= Mukti Mandapa =

There are many Mandapas or Pillared halls on raised platforms within the Jagannath Temple complex meant for religious congregations. The most prominent is the Mukti Mandapa the congregation hall of the holy seat of selected learned Brahmins.

== History ==
Mukti Mandapa is situated in front of the Adi Nrusingha Temple and by the southern side of the main Jagannatha Temple. The black granite platform is of five feet high. The area of the platform is nine hundred sq. ft. and it is square in shape. The platform is having a roof that is supported by twelve pillars around the circumference, with four pillars in the middle.

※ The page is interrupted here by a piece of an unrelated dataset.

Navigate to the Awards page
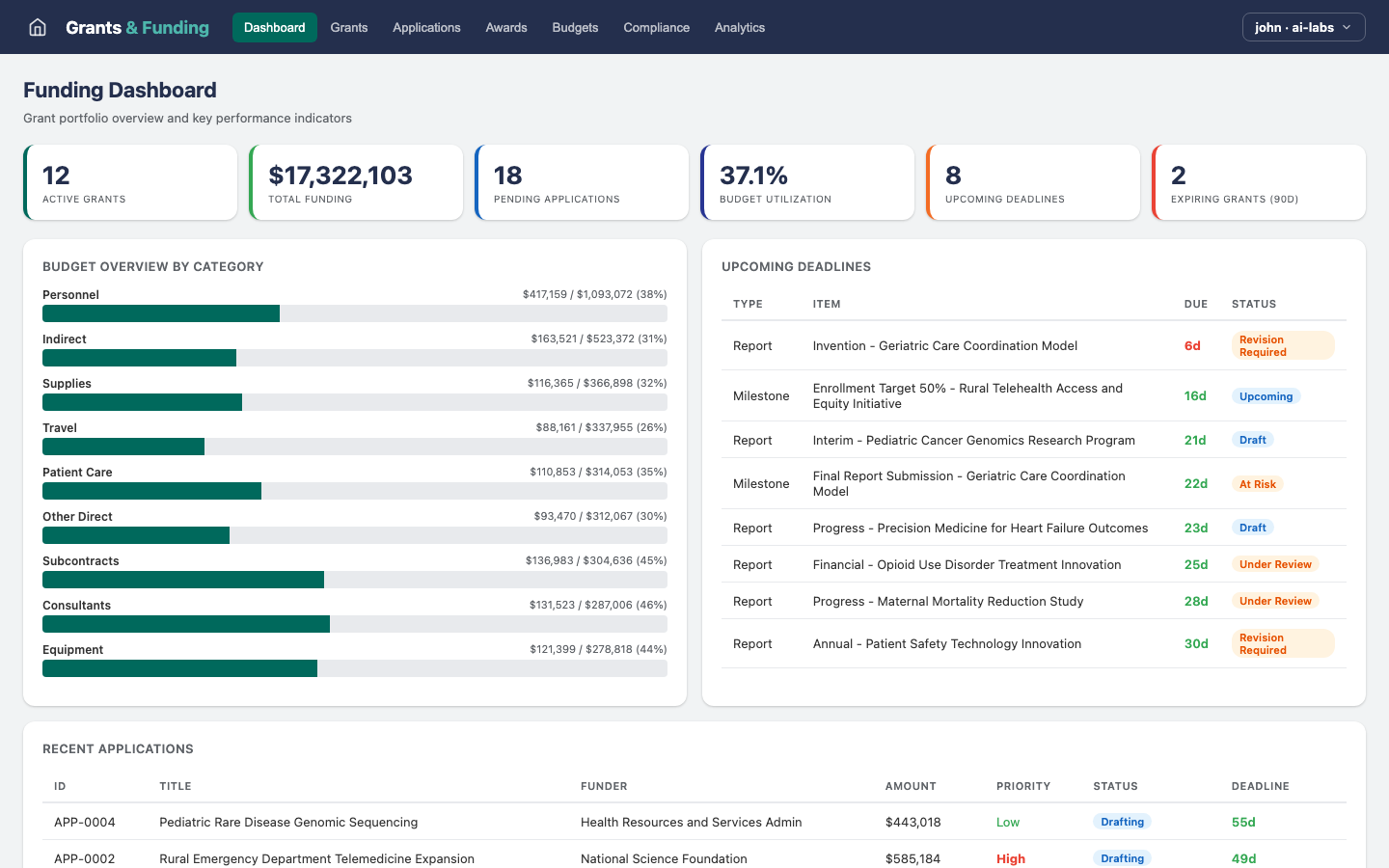Screen dimensions: 1389x868 point(505,27)
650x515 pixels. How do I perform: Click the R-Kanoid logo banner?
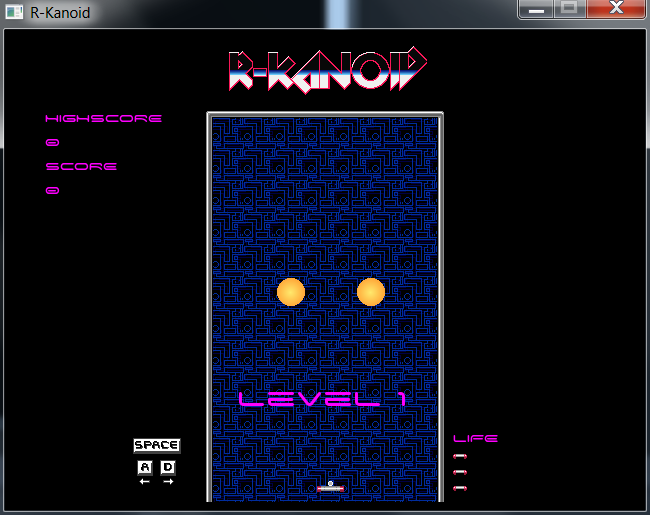tap(328, 72)
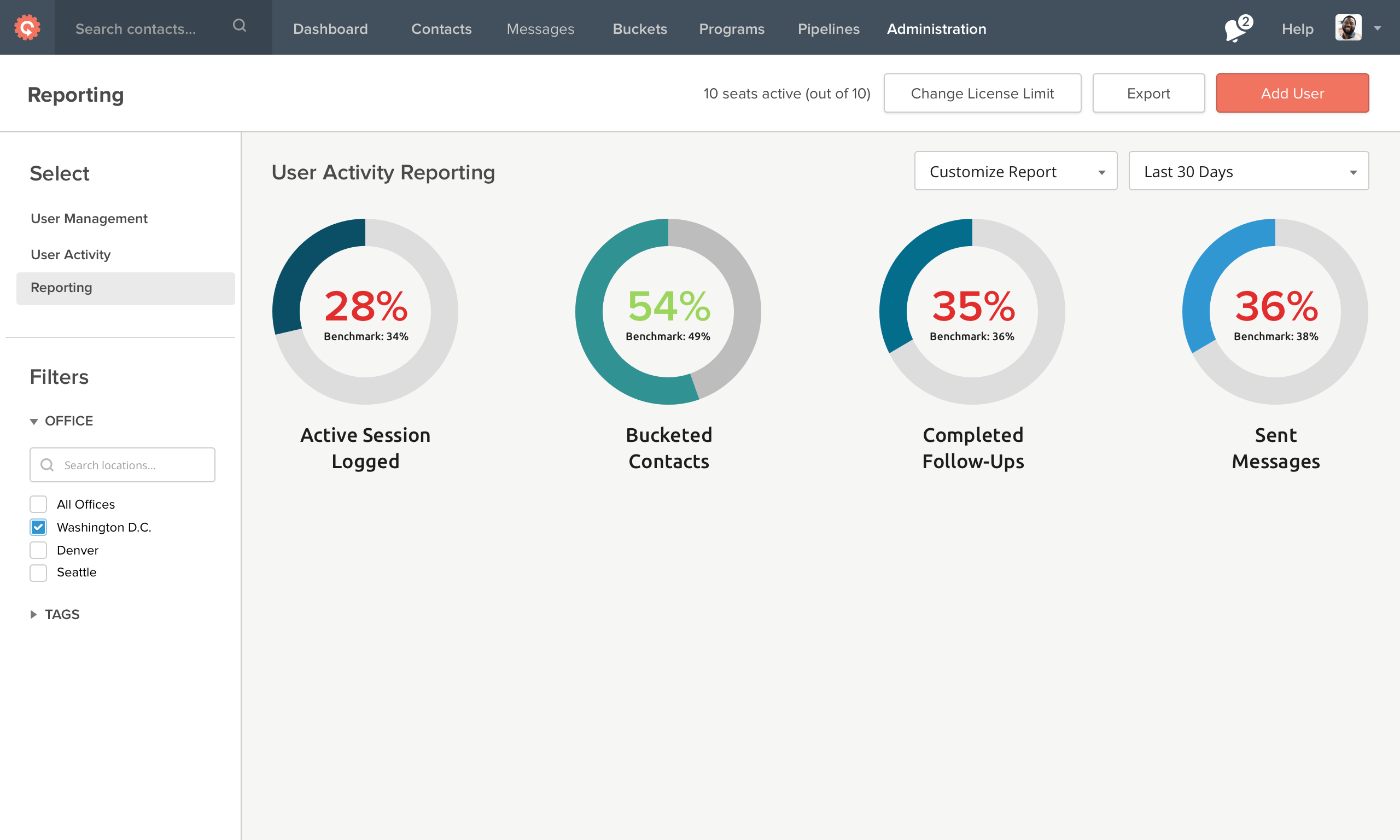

The height of each pillar is eight feet and the roof of the platform is thirteen feet high from the ground level of the temple. Idols of different Gods and Goddesses are situated around the platform, including Sri Krisna, Lord Nrusimha, Lord Brahma, Durga and Ganesh. The pillars have been carved with artistic paintings.

== Cultural Importance ==
- All disputes among different groups of priests and other groups of people engaged in temple services are solved by the scholars of Mukti Mandapa Sabha. Not only Gajapati Maharaja or Sebakas i.e. people engaged in temple for religious rites but also common people seek the advice of Mukti Mandapa Sabha on disputes of religious and social nature.
- The yearly religious almanac popularly known as Panji, published by different publishers are submitted to Mukti Mandapa Sabha for their approval to authenticate specific dates of different religious rites.
- The committee of nine scholars as selected by other scholars of Mukti Mandapa Sabha is considered as the apex committee to take immediate decision during any conflict in the religious field and in the administration of Jagannath temple. During Nabakalebara, all rites pertaining to it are managed by the scholars of Mukti Mandapa Sabha.